『終わりなき日常を生きろ』宮台真司

終わりなき日常を生きろ―オウム完全克服マニュアル (ちくま文庫)

終わりなき日常を生きろ―オウム完全克服マニュアル (ちくま文庫)

大学時代の同級生(社会学専攻)が「読んでみたら」と貸してくれた本。この分野に詳しくない私でも存在を知っていたくらいだから、当時はきっと、相当、話題になったんだろうと思う。

“オウム完全克服マニュアル”というサブタイトルがつけられているだけあって、愉快な本ではない。それでも、80年代の二つの終末観について示唆するあたりは、ぐいぐい読ませられた。

デカい一発がやってくる、その後の廃墟の動乱の中での団結や共同性が語られる「男の子的終末観」。『AKIRA』や『風の谷のナウシカ』がその代表だ。あるいは、これからは輝かしい進歩もないし、おぞましき破滅もない。日常の中で永遠に戯れつづけるしかない、という「女の子的終末観」。『うる星やつら』の連載は1979年に始まった。
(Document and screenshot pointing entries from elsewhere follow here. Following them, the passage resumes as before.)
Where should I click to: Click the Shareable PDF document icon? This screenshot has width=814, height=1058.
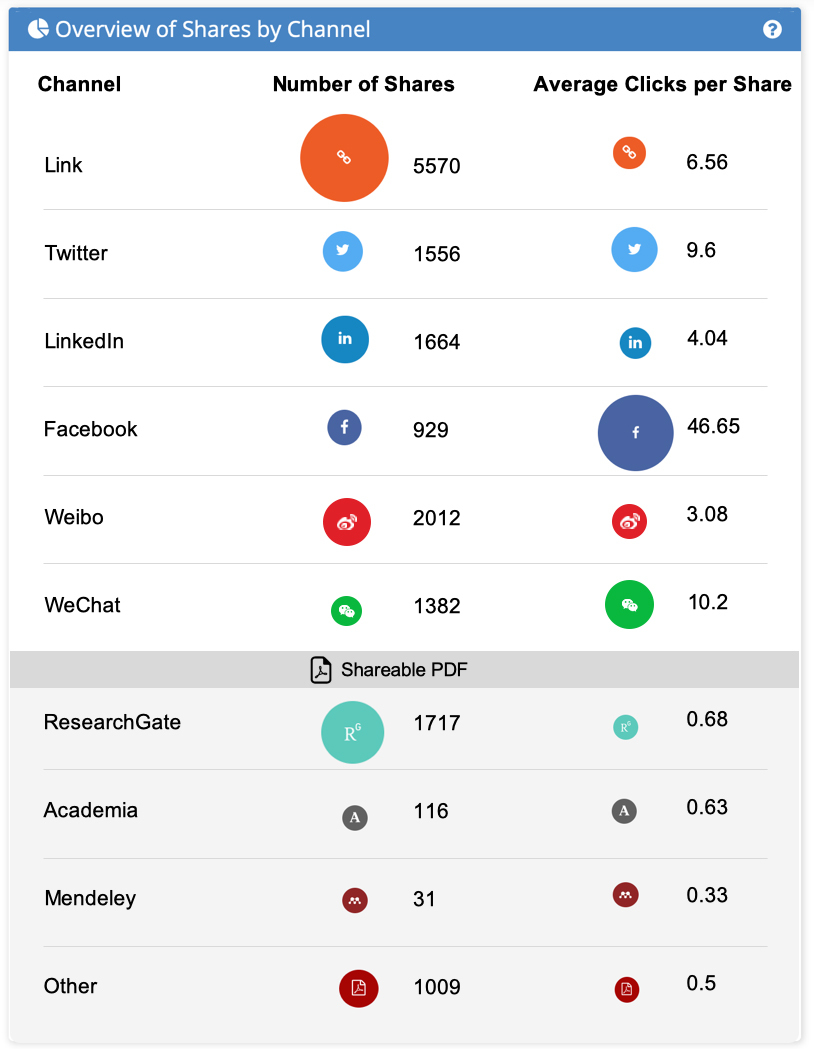(320, 670)
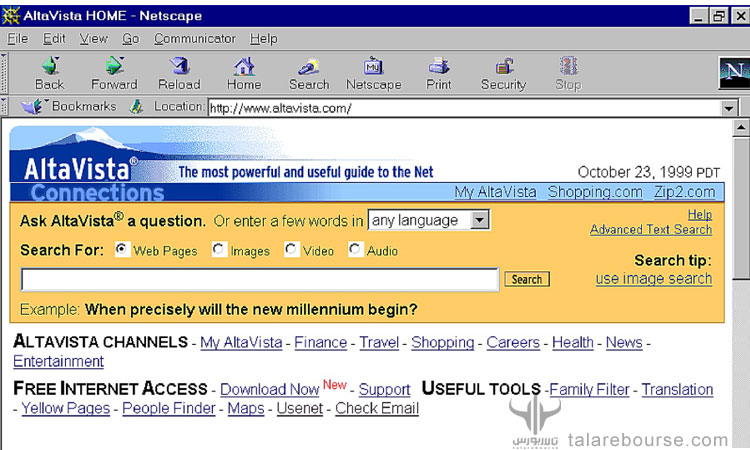Open the View menu
750x450 pixels.
coord(93,39)
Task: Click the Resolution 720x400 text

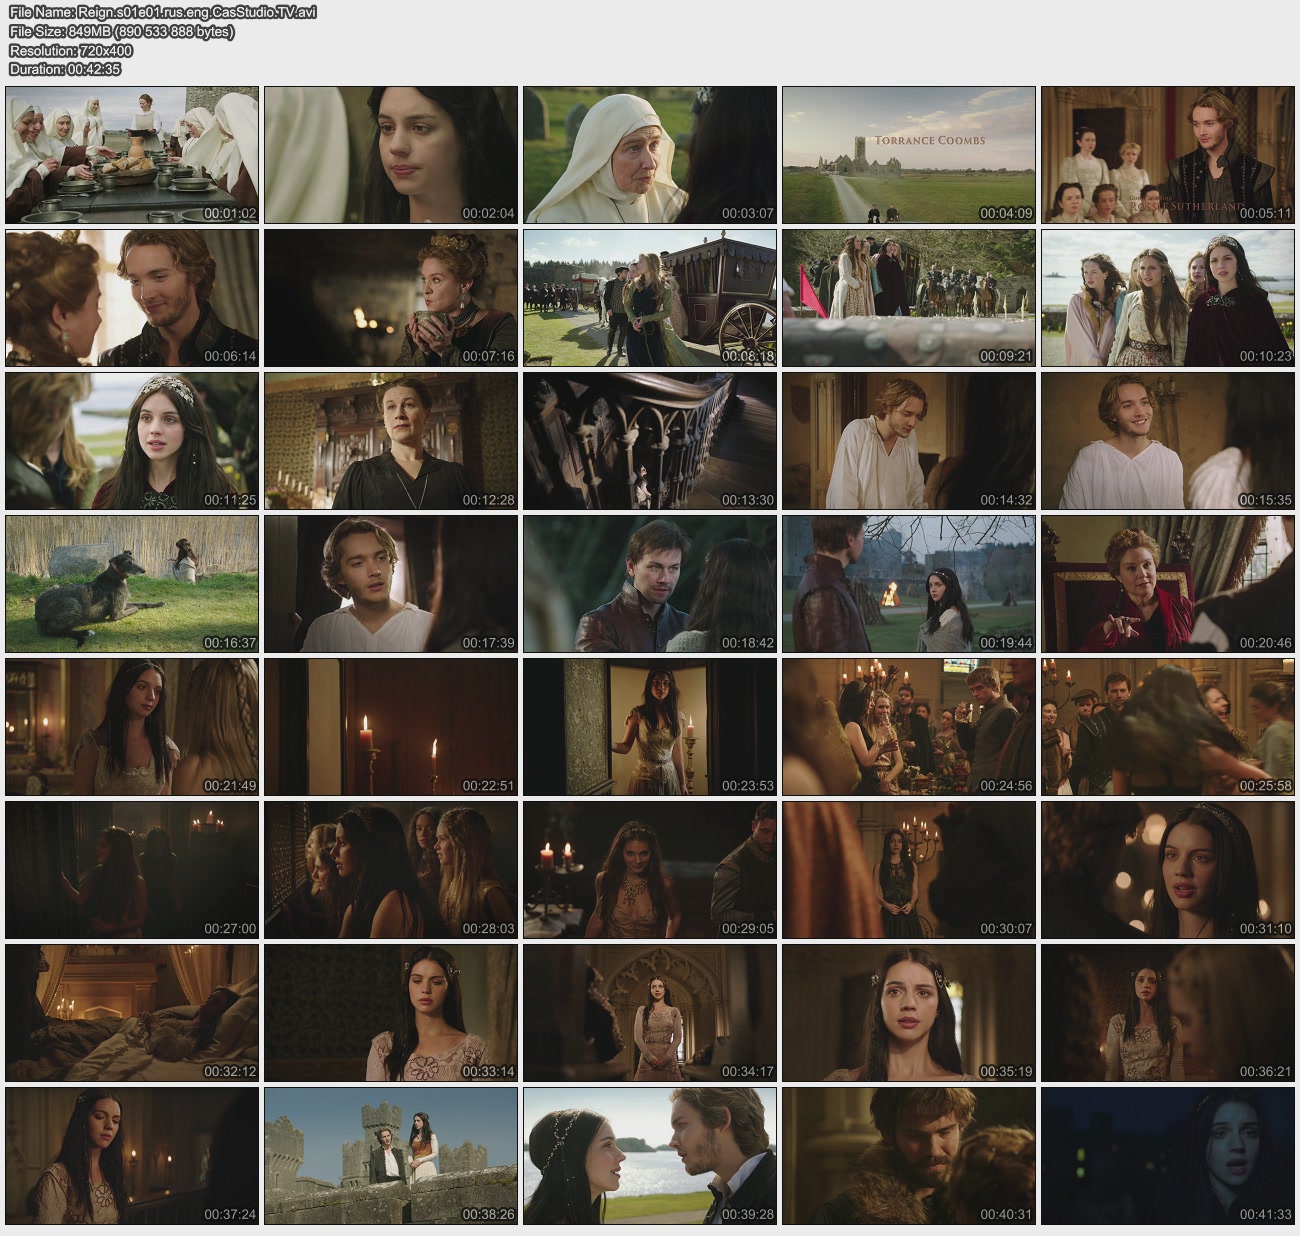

男の子たちよりもはるかに以前から「輝きのない未来」に耐えてきた女の子たちは、バブル崩壊後に男の子たちが悲哀を噛みしめている横で、さっさと「終わらない日常」と戯れるスキルを身につけていた。ブルセラに走る女子高生、サリンをばらまく元理系学生。

そして、筆者は「終わりなき日常を生きろ」という印象的なフレーズを用いるのだが、地下鉄サリン事件の起こった1995年にこの本が出版されてから、すでに15年が経っていることになる。

ユートピアにもディストピアにもなりうる「終わりなき日常」を生きる知恵”が必要だ、としながらも、その具体的な中身についてまでは、この本では詳細な検討がなされていない。ただ、この当時の彼は終わりなき日常を「まったりと」生きることに対して肯定的だが、2010年の今でも、そうなのだろうか。

現代には、20年前、10年前とは違った様相、問題がある。終わりなき日常を永遠のものと思いさだめ、まったりと生きる若者たちが、3年で会社を辞めたり、派遣切りにあったりニートになったりしているんじゃないか?という指摘をしたくなるのが人情ってもんだ。輝かしい夢に敗れて絶望するのと、見る夢すら最初から持ちえないのと、どっちが幸福だ?という選択肢しかないのか、と。

もちろん、名医よろしく現代に対する処方箋を書くのは不可能だとしても、1959年生まれの社会学者である筆者は、この本ののちも絶えず現代社会と向き合って活動しているはずだ。ゼロ年代の10年間について彼が語ることを知りたい。というか、ゼロ年代ってどういう時代だったのか、考えてみたいと思った。